#### ASSIGNMENT
Reproduce exactly the line with "Viewport: 865px width, 528px" and all the lines beneath it, stopping only at the end of the material.

#### GIVEN RECORDS

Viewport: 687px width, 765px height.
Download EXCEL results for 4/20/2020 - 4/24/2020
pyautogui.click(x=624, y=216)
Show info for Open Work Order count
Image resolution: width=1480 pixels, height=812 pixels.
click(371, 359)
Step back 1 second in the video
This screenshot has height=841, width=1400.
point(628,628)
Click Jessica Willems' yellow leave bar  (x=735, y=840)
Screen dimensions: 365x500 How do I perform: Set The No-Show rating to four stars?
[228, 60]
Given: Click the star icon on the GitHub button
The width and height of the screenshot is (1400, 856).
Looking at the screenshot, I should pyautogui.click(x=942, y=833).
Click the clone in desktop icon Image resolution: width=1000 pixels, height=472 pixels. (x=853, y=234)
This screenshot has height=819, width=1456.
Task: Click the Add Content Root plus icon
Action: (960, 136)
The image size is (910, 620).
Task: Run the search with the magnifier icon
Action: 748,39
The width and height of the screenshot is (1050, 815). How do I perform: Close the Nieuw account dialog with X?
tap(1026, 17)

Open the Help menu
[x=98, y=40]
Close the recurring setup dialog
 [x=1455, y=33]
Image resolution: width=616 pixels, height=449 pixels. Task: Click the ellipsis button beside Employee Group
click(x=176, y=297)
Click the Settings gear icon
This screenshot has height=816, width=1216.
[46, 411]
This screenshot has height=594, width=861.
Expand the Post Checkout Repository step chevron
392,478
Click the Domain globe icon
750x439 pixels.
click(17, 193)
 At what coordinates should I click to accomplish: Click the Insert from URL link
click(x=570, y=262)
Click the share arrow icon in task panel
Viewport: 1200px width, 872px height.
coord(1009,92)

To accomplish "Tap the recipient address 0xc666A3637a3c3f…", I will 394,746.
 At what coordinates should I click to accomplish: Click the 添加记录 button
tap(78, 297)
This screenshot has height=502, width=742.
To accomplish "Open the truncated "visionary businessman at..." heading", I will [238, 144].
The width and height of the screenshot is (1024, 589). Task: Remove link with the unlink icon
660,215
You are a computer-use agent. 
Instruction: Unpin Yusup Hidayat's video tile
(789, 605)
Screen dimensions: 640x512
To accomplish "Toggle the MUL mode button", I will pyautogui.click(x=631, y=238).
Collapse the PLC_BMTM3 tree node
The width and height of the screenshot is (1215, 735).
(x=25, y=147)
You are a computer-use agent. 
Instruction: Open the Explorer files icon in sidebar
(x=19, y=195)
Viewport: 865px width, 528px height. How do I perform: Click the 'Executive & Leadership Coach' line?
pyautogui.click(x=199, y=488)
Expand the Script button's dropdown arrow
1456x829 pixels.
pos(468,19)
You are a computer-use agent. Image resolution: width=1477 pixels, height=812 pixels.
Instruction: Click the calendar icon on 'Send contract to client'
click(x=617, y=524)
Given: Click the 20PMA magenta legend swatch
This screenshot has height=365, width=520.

#### EXERCISE OUTPUT
Viewport: 865px width, 528px height. How do I perform: Click the 'Executive & Leadership Coach' line?
pyautogui.click(x=199, y=488)
Expand the Script button's dropdown arrow
1456x829 pixels.
pos(468,19)
You are a computer-use agent. Image resolution: width=1477 pixels, height=812 pixels.
Instruction: Click the calendar icon on 'Send contract to client'
click(x=617, y=524)
Given: Click the 20PMA magenta legend swatch
This screenshot has height=365, width=520.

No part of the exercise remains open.